Ich eröffne die von der SPD-Fraktion beantragte allgemeine Aussprache. Die Gesamtredezeit der Fraktionen beträgt nach unserer Geschäftsordnung 24 Minuten. Als erstem Redner darf ich für die CSU-Fraktion Herrn Kollegen Ländner das Wort erteilen.

Sehr geehrte Frau Präsidentin, liebe Kolleginnen und Kollegen! Bei der Dritten Lesung eines Gesetzes hat man es nicht leicht, den Überblick über das zu behalten, was alles gesprochen und interpretiert wurde. Es wurden sicherlich wichtige Fragen aufgeworfen, nicht zuletzt kam die Aufforderung, wir sollten die Sorgen der Menschen ernst nehmen.
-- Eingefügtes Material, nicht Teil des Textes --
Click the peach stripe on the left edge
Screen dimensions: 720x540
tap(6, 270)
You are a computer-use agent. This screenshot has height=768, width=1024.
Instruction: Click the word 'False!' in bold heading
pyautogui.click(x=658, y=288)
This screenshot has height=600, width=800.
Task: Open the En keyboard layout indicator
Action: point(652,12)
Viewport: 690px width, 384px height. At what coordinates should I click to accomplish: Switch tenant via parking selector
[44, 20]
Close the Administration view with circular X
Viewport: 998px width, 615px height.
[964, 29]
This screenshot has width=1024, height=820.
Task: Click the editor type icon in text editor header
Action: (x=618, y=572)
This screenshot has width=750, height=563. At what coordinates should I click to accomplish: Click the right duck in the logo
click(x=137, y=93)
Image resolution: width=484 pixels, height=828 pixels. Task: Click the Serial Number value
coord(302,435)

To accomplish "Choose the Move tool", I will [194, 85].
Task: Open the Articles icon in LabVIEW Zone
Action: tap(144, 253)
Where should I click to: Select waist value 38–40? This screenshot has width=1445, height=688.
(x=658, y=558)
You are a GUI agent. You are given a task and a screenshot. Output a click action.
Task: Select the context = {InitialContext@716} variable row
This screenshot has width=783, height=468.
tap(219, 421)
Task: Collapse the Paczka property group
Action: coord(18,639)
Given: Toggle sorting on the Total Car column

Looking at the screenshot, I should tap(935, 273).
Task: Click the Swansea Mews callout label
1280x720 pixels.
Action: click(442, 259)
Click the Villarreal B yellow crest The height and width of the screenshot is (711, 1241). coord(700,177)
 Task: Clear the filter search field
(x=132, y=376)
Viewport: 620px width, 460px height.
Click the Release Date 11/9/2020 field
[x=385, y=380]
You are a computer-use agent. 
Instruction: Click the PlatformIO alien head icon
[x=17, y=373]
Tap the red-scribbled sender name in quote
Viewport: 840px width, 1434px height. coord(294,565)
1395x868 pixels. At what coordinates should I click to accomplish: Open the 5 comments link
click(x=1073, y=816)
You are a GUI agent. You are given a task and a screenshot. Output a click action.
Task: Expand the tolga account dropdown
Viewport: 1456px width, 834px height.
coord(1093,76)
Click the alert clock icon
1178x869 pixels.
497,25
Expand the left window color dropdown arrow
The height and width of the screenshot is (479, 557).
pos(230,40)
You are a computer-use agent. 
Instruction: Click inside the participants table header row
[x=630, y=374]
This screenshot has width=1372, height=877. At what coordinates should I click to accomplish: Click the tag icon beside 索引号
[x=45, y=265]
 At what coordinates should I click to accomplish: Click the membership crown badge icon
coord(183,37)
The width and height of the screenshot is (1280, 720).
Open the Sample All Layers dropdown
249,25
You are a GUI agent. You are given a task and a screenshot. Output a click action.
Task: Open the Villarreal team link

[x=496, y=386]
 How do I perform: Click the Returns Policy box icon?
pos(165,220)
Da frage ich mich: Sorgen der Menschen vor was?

Ich stelle in Betrachtung der letzten Wochen fest, dass wir nicht nur das Neuordnungsgesetz zum PAG haben, sondern auch ein zweites Gesetz, das in der

Öffentlichkeit diskutiert wird. Ich meine das sogenannte "NoPAG".

In der Öffentlichkeit wird ein Gesetz diskutiert und bekämpft, das nicht die Vorlage der Bayerischen Staatsregierung ist. Und angeblich stehen in diesem Gesetz Dinge wie: Menschen könnten grundlos festgenommen und drei Monate eingesperrt werden. Oder es heißt da, Menschen könnten überwacht werden. Bei einfachen Menschen kann die Wohnung gestürmt werden. Und noch viele solcher Dinge mehr stehen in diesem NoPAG.

Diese Dinge stehen aber nicht in dem PAG, das wir vorhin in Zweiter Lesung behandelt haben und jetzt in Dritter Lesung behandeln.

(Zuruf von der SPD: Sagen Sie uns lieber, was drinsteht!)

Was mich etwas wundert, ist die Tatsache, dass der Entwurf vor vielen Wochen eingebracht wurde, jetzt aber vermutet wird, es sei die neue Richtung Söder. Und nun sagt der Ministerpräsident: Das kann nicht meine Richtung sein, es wurde vor meinem Amtsantritt eingebracht. Die Opposition schließt daraus: Der Ministerpräsident steht nicht dahinter. In welcher Welt leben wir eigentlich?

(Beifall bei der CSU)

Und dann hören wir von Rednern der Opposition zum Inhalt dieses Gesetzes nur wenige Worte. Wir hören, dass unsere Polizei überlastet ist. Oje! Wir hören, dass wir Demonstranten diffamieren. Nein, liebe Freunde!

(Florian von Brunn (SPD): Wir sind nicht Ihre Freunde!)

Nein, wir wehren uns nicht gegen den Protest, sondern wir wehren uns gegen die haltlose Propaganda, die hinter diesem Protest steht.